Las fundaciones sanitarias en Cataluña gestionan el 33% de las urgencias hospitalarias

Cuentan con 6.292 (18%) camas y 188 quirófanos (24%). Su papel es indispensable para el funcionamiento de la sanidad catalana

Antes de que el nuevo coronavirus interrumpiera proyectos y vidas, la Coordinadora Catalana de Fundacions (CCF) tenía previsto presentar un informe para conocer “la dimensión de las fundaciones en el sector de la salud y su peso real”. Las fundaciones en Cataluña tienen una larga tradición, donde la sanidad no se divide sólo entre el sector privado y el público. Un 30% de los centros sanitarios tiene detrás una fundación sin ánimo de lucro. Algunas se remontan al siglo XII y han conocido otras pandemias como la peste o la viruela. La más emblemática es la Fundació de la Santa Creu i Sant Pau de Barcelona que se remonta al año 1401. Pero hay más antiguas como la Fundació Sant Andreu de Manresa (1260); el Hospital de Sant Celoni (1170) o el Hospital de Sant Pau i Santa Tecla de Tarragona (1465). Esta experiencia ha ayudado a gestionar la covid. Lo han explicado el presidente de la CCF, Pere-A. Fàbregas, y el presidente de la comisión de salud de la CCF y director general de la Fundació Sant Andreu de Manresa (Barcelona), Manel Valls, en el marco de la presentación del informe ‘Las fundaciones de salud, pieza clave de la sanidad catalana’.

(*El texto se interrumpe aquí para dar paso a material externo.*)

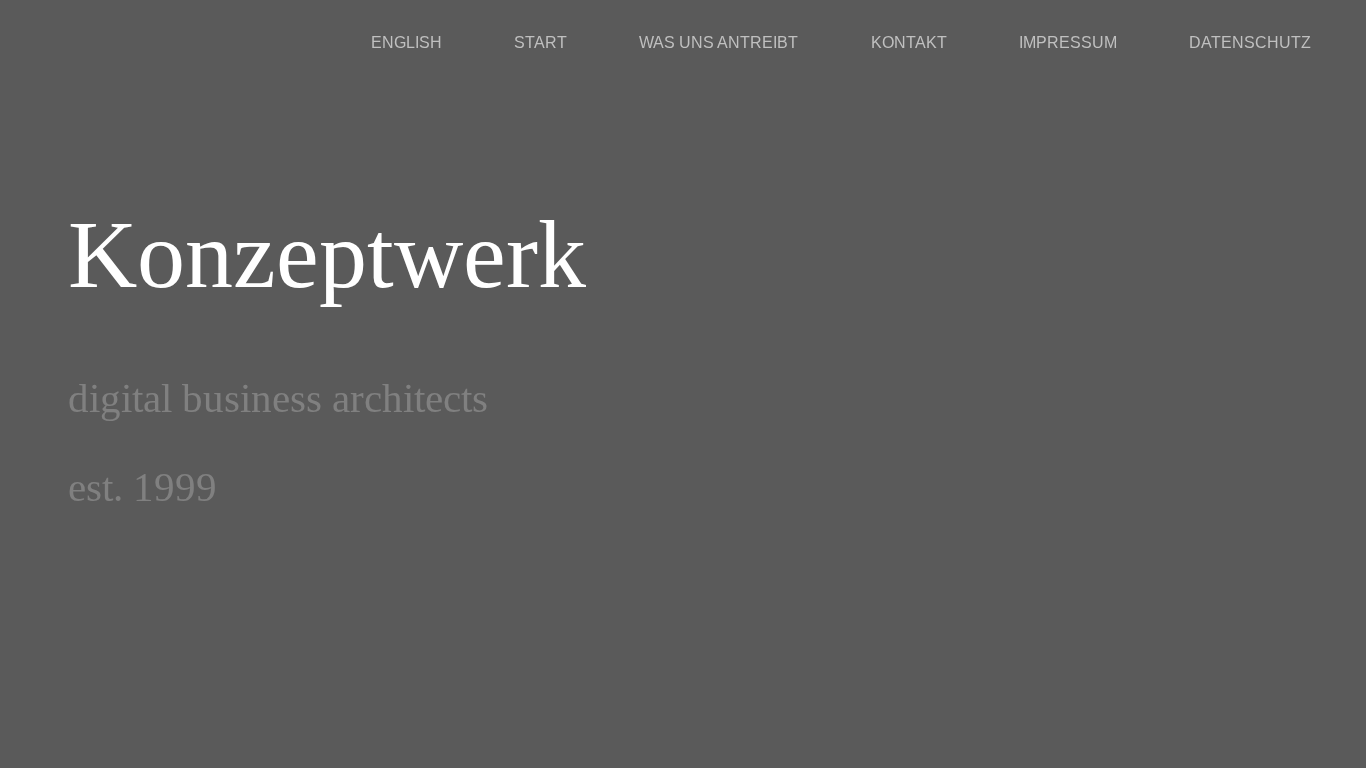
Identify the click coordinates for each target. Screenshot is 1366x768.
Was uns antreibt (718, 42)
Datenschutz (1250, 42)
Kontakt (909, 42)
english (406, 42)
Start (540, 42)
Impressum (1068, 42)
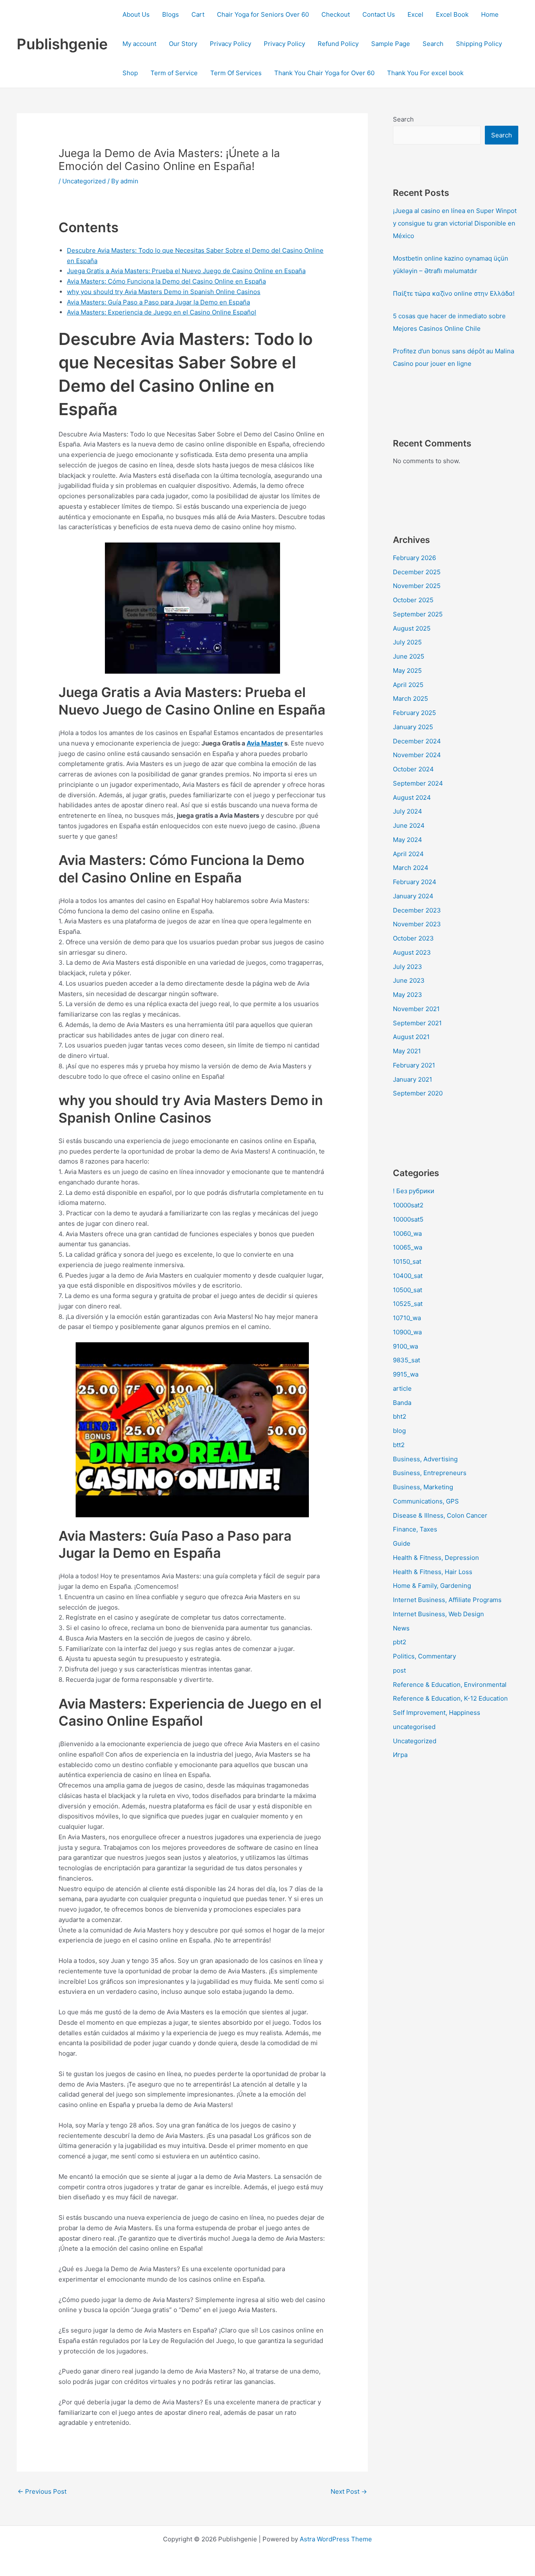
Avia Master (265, 743)
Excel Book (452, 14)
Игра (400, 1755)
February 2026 (414, 558)
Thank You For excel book (425, 73)
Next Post (349, 2491)
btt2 (399, 1445)
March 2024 (410, 868)
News (401, 1628)
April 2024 (408, 854)
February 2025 (414, 713)
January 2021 (412, 1079)
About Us (136, 14)
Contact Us (378, 14)
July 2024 (407, 811)
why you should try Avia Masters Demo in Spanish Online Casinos (163, 292)
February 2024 (414, 882)
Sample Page (390, 44)
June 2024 (409, 825)
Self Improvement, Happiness (436, 1712)
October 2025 (413, 600)
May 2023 (407, 995)
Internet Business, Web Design (438, 1614)
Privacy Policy (230, 44)
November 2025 (417, 586)
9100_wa (405, 1346)
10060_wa (407, 1233)
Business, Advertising (425, 1459)
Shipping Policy (479, 44)
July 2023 (407, 967)
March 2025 (410, 698)
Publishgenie (62, 44)
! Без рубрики (413, 1191)
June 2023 (409, 980)
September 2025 (418, 614)
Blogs (170, 14)
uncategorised (414, 1727)
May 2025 (407, 670)
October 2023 (413, 938)
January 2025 (413, 727)
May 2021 (407, 1051)
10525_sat (408, 1304)
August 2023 (412, 952)
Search (433, 44)
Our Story (183, 44)
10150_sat (407, 1261)
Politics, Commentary (424, 1656)
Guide (401, 1543)
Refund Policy (338, 44)
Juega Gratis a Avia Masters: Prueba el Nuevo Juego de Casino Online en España (186, 271)
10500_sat (407, 1290)
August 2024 (412, 797)
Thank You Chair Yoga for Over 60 (324, 73)
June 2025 (408, 656)
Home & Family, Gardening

Valls ha destacado que entre “una cuarta y una tercera parte del sector sanitario catalán está en manos de las fundaciones” en materia de personal, ingresos, equipamientos y atención.

En 2018, gestionaron cerca de 270.000 altas hospitalarias, un 28,1% del total de altas en Catalunya.

En concreto, las fundaciones de salud disponían de 6.292 camas hospitalarias (17,6% del total del sector sanitario) y 188 quirófanos (24,6%), contaban con 24.824 trabajadores (25,5%) realizaron 211.483 intervenciones (19,6%) y atendieron 1.661.624 de urgencias (33,8%).

Fàbregas ha reivindicado el papel del sector fundacional dentro de la sanidad catalana: "Las cifras muestran que la aportación de las fundaciones es, a día de hoy, indispensable para el funcionamiento de la sanidad en Catalunya".

Por ámbitos de actuación, en Catalunya hay un 55,6% de fundaciones de salud dedicadas a la atención hospitalaria, un 57,8% a la sociosanitaria, un 31,1% a la relacionada con la salud mental y un 20% a la atención primaria, teniendo en cuenta que casi la mitad de las fundaciones actúan en múltiples campos a la vez.

Sobre el papel de las fundaciones durante la pandemia de coronavirus, Fàbregas ha explicado que las fundaciones de salud “han seguido la misma dinámica que el resto de instituciones sanitarias del país”, y ha subrayado que aquellas dedicadas a la cultura han sufrido mayores consecuencias. “Las fundaciones de cultura para cualquier cosa necesitan reunir a gente y no han podido hacer nada, se han quedado con ingresos cero durante los meses de confinamiento”, ha lamentado. Por su parte, las fundaciones vinculadas a la educación tuvieron que reinventarse para seguir el curso on line y las fundaciones dedicadas a investigación tuvieron que plantearse si redirigir esfuerzos a la covid. La mayoría de fundaciones, que se dedican al tercer sector, sufrieron la dinámica que se repite en todas las crisis: bajaron las donaciones, pero aumentó la demanda. La experiencia de 2008 les ha ayudado a ingeniarselas para no dejar a nadie sin amparo.

Cataluña cuenta con más de 2.000 fundaciones. Hay tradición en todas las comarcas, representan el 1,5 % del PIB y un 2% e la ocupación. Tienen a 83.000 personas empleadas y cuentan con 40.000 voluntarios.